III. Practical Takeaways
Although all areas of HIPAA compliance are important and should be closely reviewed, these recent HIPAA enforcement actions give covered entities and business associates indications of where OCR is focusing its attention and, thus, suggest areas to prioritize their compliance efforts in 2017:
Timely Breach Assessment and Reporting: As indicated by the Presence Health resolution agreement, OCR takes breach reporting requirements very seriously, including the deadlines for reporting. Accordingly, covered entities and business associates should act quickly upon becoming aware of a potential HIPAA breach and ensure that notice is provided as required within the designated timeframe, even if the investigation is not entirely concluded and the entity has to supplement the notice once more information is available.
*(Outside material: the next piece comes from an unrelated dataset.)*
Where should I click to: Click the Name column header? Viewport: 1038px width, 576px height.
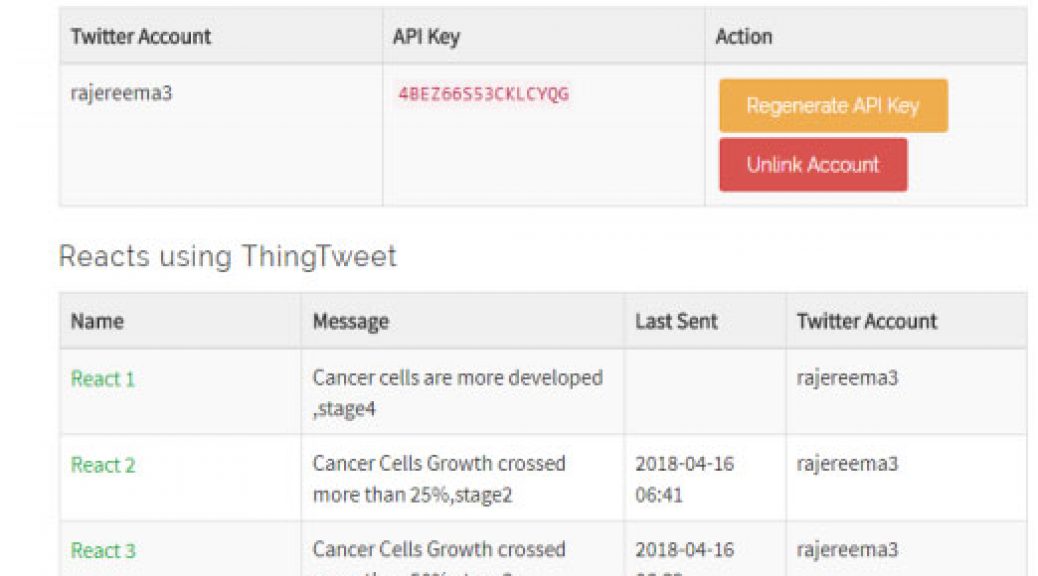point(97,321)

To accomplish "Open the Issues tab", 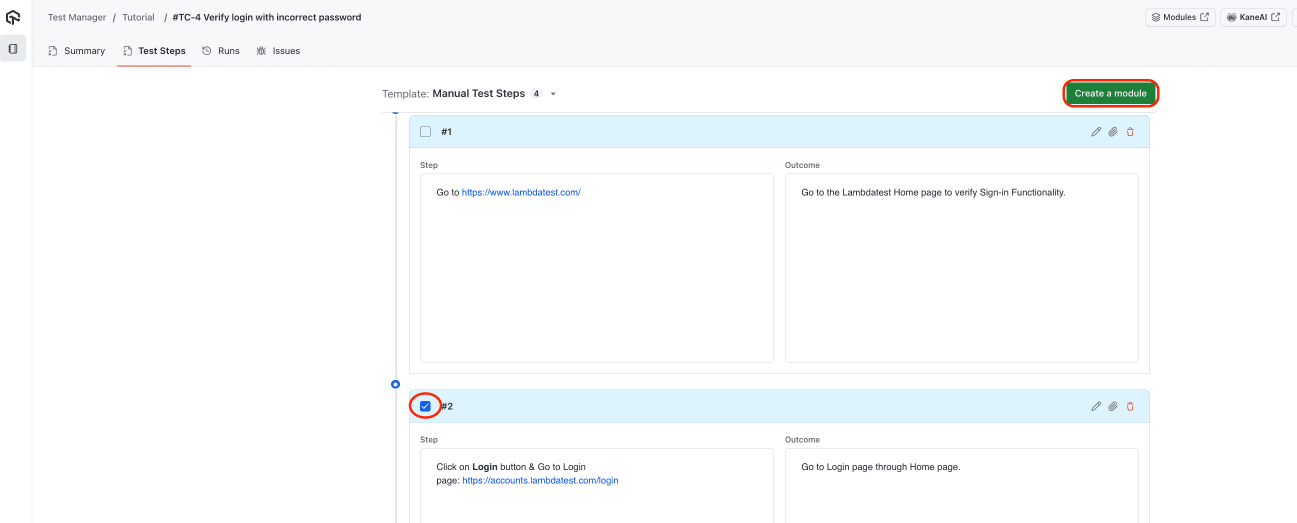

Risk Assessment: Many of OCR’s announced resolution agreements of 2016 and thus far in 2017 have focused on the importance of conducting the required security risk assessment. OCR has made very clear that this is a high priority, and covered entities and business associates should ensure that they have conducted a thorough, compliant assessment that addresses all of the entity’s ePHI, and that the assessment is updated periodically and as needed (e.g., following a merger or acquisition, or the implementation of new software, etc.).
Implementation of Risk Mitigation Measures: Not only must an entity conduct a risk assessment, it must identify risk mitigation measures. Once identified, the entity should take concrete steps to implement the identified measures or risk additional or increased penalties from OCR for failing to adequately safeguard ePHI.
Encryption: The only item on the list that is not expressly required by the regulations - encryption (and, more specifically, lack thereof) - has received focused attention from OCR. Covered entities and business associates should give careful consideration to implementing encryption for mobile devices, laptops, and other systems where available. If an entity determines that encryption is not feasible or reasonable, that determination should be carefully documented, and the entity should ensure that appropriate alternative protective measures have been put in place.
Audit Controls: Compliance with the HIPAA Security Rule is not a one-time activity; ongoing monitoring and auditing are required. Failure to conduct such reviews is itself a potential violation of HIPAA, and failure to detect and address security incidents and breaches that could have been identified through such reviews can also lead to separate, additional violations. Covered entities and business associates should review their policies related to audit controls, update them as necessary, and ensure that they are implemented consistently.
Business Associate Agreements: Although not a focus of the 2017 enforcement actions to date, having updated business associate agreements in place, where needed, was a focus of multiple enforcement actions in 2016, and is a lesson to carry over into 2017.